Immunohistochemistry (IHC)
Immunohistochemistry is a widely used technique that employs antibodies to detect specific antigens in tissues. This method is instrumental in diagnosing diseases like cancer. By using antibodies tagged with fluorescent or chromogenic labels, pathologists can visualize and quantify the presence of specific proteins.
Fluorescence In Situ Hybridization (FISH)

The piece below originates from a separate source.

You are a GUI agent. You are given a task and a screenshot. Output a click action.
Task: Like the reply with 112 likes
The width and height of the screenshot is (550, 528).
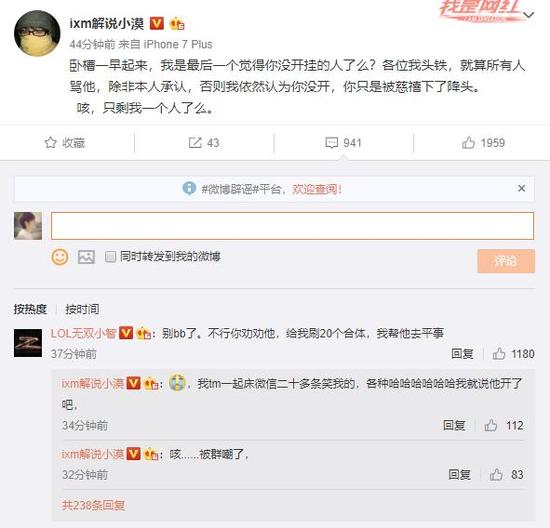point(491,425)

FISH is a molecular cytogenetic technique that uses fluorescent probes to bind to specific DNA sequences. This technique is particularly useful for identifying genetic abnormalities, such as chromosomal rearrangements, deletions, and duplications. FISH is commonly used in cancer research and genetic testing.
Confocal Microscopy
Confocal microscopy is an advanced imaging technique that enhances the resolution and contrast of micrographs. It utilizes laser light to scan samples in a series of optical sections. This method produces high-resolution, three-dimensional images of tissues, making it invaluable for studying cellular structures and functions in detail.
Electron Microscopy
Electron microscopy employs a beam of electrons to create an image of the specimen. There are two main types: Transmission Electron Microscopy (TEM) and Scanning Electron Microscopy (SEM). TEM provides detailed images of the internal structure of cells, while SEM offers three-dimensional views of the cell surface. These techniques are essential for ultrastructural analysis.
Multiplex Staining
Multiplex staining allows for the simultaneous detection of multiple targets within a single tissue section. This technique is particularly useful for studying complex tissues where multiple cell types and markers need to be identified. By using different combinations of fluorescent or chromogenic labels, researchers can gain comprehensive insights into tissue composition and function.
Mass Spectrometry Imaging (MSI)
Mass spectrometry imaging combines histological information with molecular data by mapping the spatial distribution of molecules within tissue sections. This technique can identify and quantify proteins, lipids, and metabolites, providing a detailed molecular landscape of the tissue. MSI is increasingly used in biomarker discovery and drug development.